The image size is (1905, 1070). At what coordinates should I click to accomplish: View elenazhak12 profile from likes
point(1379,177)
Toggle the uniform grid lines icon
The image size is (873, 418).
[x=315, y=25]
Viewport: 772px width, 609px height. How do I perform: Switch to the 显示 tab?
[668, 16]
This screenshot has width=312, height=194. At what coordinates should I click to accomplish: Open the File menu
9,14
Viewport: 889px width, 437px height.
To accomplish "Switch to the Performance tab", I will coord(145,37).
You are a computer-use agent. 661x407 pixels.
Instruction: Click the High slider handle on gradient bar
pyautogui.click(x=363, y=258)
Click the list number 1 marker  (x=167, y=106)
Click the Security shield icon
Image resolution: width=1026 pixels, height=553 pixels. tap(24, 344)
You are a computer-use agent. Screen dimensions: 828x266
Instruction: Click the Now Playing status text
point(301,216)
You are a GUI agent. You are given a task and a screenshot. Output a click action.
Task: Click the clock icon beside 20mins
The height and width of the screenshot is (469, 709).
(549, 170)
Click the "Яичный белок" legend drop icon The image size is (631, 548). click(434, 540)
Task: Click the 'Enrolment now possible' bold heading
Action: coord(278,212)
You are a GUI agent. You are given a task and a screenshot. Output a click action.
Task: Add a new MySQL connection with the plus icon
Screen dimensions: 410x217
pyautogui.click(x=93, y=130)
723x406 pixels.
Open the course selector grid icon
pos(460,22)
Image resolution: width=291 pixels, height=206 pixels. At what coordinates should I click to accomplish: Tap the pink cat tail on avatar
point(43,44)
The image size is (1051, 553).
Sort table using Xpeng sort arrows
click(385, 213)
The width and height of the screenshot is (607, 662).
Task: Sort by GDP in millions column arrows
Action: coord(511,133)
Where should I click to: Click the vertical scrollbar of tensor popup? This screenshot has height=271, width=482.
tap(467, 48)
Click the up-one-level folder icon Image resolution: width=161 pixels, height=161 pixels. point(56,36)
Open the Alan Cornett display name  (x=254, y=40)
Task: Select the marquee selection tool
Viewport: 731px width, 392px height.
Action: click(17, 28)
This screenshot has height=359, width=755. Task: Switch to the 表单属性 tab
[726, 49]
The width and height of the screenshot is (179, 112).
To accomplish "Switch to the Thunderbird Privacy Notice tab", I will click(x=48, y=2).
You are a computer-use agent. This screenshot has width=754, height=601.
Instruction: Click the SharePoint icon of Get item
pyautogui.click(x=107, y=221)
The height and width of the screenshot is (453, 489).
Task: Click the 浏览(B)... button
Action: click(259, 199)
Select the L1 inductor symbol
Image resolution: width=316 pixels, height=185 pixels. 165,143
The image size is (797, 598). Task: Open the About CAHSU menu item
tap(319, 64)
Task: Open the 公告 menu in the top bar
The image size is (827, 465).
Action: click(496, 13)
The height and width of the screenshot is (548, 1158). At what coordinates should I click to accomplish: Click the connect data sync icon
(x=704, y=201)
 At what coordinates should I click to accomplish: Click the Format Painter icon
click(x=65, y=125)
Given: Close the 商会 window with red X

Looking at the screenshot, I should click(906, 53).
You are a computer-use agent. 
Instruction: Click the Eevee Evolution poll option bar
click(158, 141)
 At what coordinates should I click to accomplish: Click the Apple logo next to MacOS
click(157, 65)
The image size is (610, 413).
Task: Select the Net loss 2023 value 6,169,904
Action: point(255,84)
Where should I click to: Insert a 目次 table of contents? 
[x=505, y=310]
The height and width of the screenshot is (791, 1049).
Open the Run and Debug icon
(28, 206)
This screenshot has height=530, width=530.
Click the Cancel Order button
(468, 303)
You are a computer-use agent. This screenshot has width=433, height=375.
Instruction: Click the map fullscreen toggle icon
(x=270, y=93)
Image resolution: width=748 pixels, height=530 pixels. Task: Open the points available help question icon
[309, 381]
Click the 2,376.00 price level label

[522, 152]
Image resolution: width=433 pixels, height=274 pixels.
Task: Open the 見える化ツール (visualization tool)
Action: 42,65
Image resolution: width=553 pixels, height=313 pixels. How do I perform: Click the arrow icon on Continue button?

────────────────────────────────────────

Give an exact copy of all the material above.

__REPLY__.
The image size is (1905, 1070). At what coordinates should I click to accomplish: View elenazhak12 profile from likes
point(1379,177)
Toggle the uniform grid lines icon
The image size is (873, 418).
[x=315, y=25]
Viewport: 772px width, 609px height. How do I perform: Switch to the 显示 tab?
[668, 16]
This screenshot has width=312, height=194. At what coordinates should I click to accomplish: Open the File menu
9,14
Viewport: 889px width, 437px height.
To accomplish "Switch to the Performance tab", I will coord(145,37).
You are a computer-use agent. 661x407 pixels.
Instruction: Click the High slider handle on gradient bar
pyautogui.click(x=363, y=258)
Click the list number 1 marker  (x=167, y=106)
Click the Security shield icon
Image resolution: width=1026 pixels, height=553 pixels. tap(24, 344)
You are a computer-use agent. Screen dimensions: 828x266
Instruction: Click the Now Playing status text
point(301,216)
You are a GUI agent. You are given a task and a screenshot. Output a click action.
Task: Click the clock icon beside 20mins
The height and width of the screenshot is (469, 709).
(549, 170)
Click the "Яичный белок" legend drop icon The image size is (631, 548). click(434, 540)
Task: Click the 'Enrolment now possible' bold heading
Action: coord(278,212)
You are a GUI agent. You are given a task and a screenshot. Output a click action.
Task: Add a new MySQL connection with the plus icon
Screen dimensions: 410x217
pyautogui.click(x=93, y=130)
723x406 pixels.
Open the course selector grid icon
pos(460,22)
Image resolution: width=291 pixels, height=206 pixels. At what coordinates should I click to accomplish: Tap the pink cat tail on avatar
point(43,44)
The image size is (1051, 553).
Sort table using Xpeng sort arrows
click(385, 213)
The width and height of the screenshot is (607, 662).
Task: Sort by GDP in millions column arrows
Action: coord(511,133)
Where should I click to: Click the vertical scrollbar of tensor popup? This screenshot has height=271, width=482.
tap(467, 48)
Click the up-one-level folder icon Image resolution: width=161 pixels, height=161 pixels. point(56,36)
Open the Alan Cornett display name  (x=254, y=40)
Task: Select the marquee selection tool
Viewport: 731px width, 392px height.
Action: click(17, 28)
This screenshot has height=359, width=755. Task: Switch to the 表单属性 tab
[726, 49]
The width and height of the screenshot is (179, 112).
To accomplish "Switch to the Thunderbird Privacy Notice tab", I will click(x=48, y=2).
You are a computer-use agent. This screenshot has width=754, height=601.
Instruction: Click the SharePoint icon of Get item
pyautogui.click(x=107, y=221)
The height and width of the screenshot is (453, 489).
Task: Click the 浏览(B)... button
Action: click(259, 199)
Select the L1 inductor symbol
Image resolution: width=316 pixels, height=185 pixels. 165,143
The image size is (797, 598). Task: Open the About CAHSU menu item
tap(319, 64)
Task: Open the 公告 menu in the top bar
The image size is (827, 465).
Action: click(496, 13)
The height and width of the screenshot is (548, 1158). At what coordinates should I click to accomplish: Click the connect data sync icon
(x=704, y=201)
 At what coordinates should I click to accomplish: Click the Format Painter icon
click(x=65, y=125)
Given: Close the 商会 window with red X

Looking at the screenshot, I should click(906, 53).
You are a computer-use agent. 
Instruction: Click the Eevee Evolution poll option bar
click(158, 141)
 At what coordinates should I click to accomplish: Click the Apple logo next to MacOS
click(157, 65)
The image size is (610, 413).
Task: Select the Net loss 2023 value 6,169,904
Action: point(255,84)
Where should I click to: Insert a 目次 table of contents? 
[x=505, y=310]
The height and width of the screenshot is (791, 1049).
Open the Run and Debug icon
(28, 206)
This screenshot has height=530, width=530.
Click the Cancel Order button
(468, 303)
You are a computer-use agent. This screenshot has width=433, height=375.
Instruction: Click the map fullscreen toggle icon
(x=270, y=93)
Image resolution: width=748 pixels, height=530 pixels. Task: Open the points available help question icon
[309, 381]
Click the 2,376.00 price level label

[522, 152]
Image resolution: width=433 pixels, height=274 pixels.
Task: Open the 見える化ツール (visualization tool)
Action: 42,65
Image resolution: width=553 pixels, height=313 pixels. How do I perform: Click the arrow icon on Continue button?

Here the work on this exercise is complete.